Records shown =
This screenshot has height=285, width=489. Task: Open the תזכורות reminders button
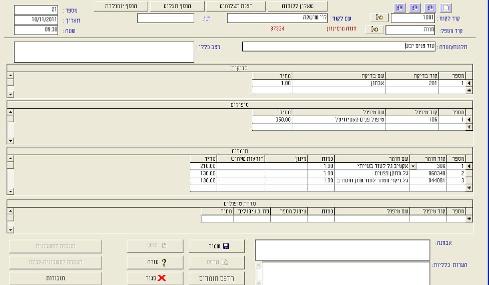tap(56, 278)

---

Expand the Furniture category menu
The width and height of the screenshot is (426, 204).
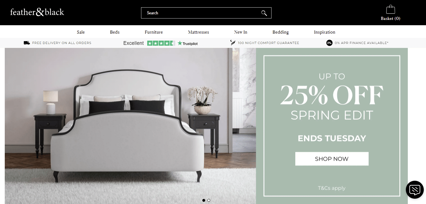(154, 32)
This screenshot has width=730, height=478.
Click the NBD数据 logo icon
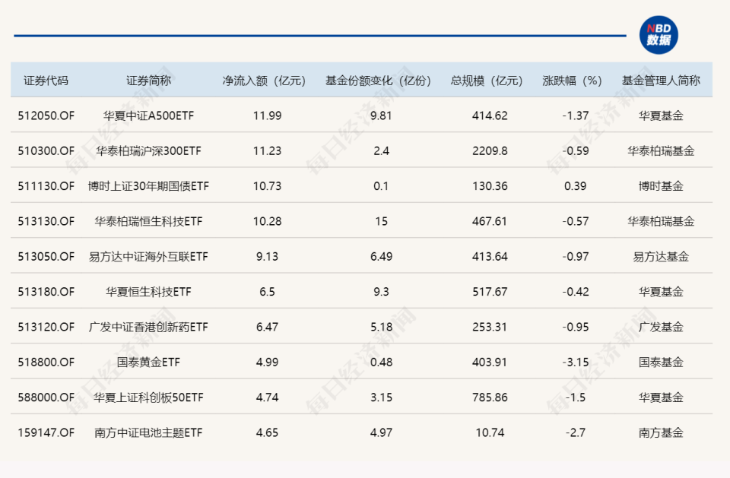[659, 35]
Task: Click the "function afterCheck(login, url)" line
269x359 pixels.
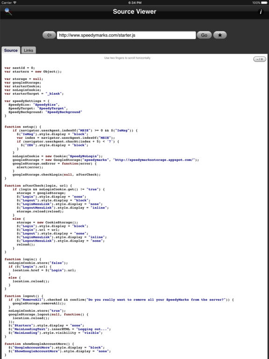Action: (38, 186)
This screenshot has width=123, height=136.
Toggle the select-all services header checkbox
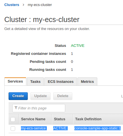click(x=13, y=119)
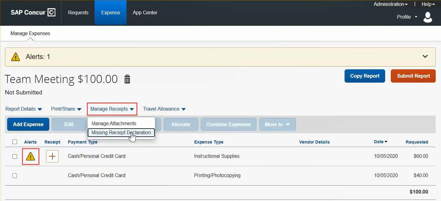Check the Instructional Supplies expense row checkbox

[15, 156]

Problem to work on = Going by the data above, the answer is exactly the lines from the one holding "Expand the Furniture category menu" to the one holding "This screenshot has width=123, height=136.", both kept, with the pictures left out.

Written response =
Expand the Furniture category menu
The width and height of the screenshot is (426, 204).
(154, 32)
This screenshot has width=730, height=478.
Click the NBD数据 logo icon
[659, 35]
Task: Click the "function afterCheck(login, url)" line
269x359 pixels.
Action: (38, 186)
This screenshot has width=123, height=136.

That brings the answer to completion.